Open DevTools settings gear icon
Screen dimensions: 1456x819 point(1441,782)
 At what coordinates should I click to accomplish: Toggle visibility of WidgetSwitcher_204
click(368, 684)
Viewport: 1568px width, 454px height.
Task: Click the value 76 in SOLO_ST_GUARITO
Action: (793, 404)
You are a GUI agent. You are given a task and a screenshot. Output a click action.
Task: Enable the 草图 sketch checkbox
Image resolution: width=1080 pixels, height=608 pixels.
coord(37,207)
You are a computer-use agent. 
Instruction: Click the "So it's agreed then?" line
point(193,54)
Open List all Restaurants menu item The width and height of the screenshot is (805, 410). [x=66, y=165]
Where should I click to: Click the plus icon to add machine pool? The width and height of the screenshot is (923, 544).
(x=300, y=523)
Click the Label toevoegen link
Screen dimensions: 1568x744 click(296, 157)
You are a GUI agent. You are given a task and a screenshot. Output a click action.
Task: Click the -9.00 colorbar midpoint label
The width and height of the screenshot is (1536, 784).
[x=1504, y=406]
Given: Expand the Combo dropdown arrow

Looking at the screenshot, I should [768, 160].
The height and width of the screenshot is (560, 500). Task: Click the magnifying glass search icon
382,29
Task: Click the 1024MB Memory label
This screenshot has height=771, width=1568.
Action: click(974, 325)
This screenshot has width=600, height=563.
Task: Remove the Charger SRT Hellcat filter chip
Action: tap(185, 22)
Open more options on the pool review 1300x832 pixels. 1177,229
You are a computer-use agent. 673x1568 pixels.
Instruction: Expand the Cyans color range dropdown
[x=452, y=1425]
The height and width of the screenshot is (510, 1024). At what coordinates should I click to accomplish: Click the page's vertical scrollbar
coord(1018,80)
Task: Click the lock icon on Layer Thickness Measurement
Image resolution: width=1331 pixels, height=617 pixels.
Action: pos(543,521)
===============
List each line in the listing that contains the string "computer".

## Task output
You are a computer-use agent. 
You are a computer-use agent. 673x1568 pixels.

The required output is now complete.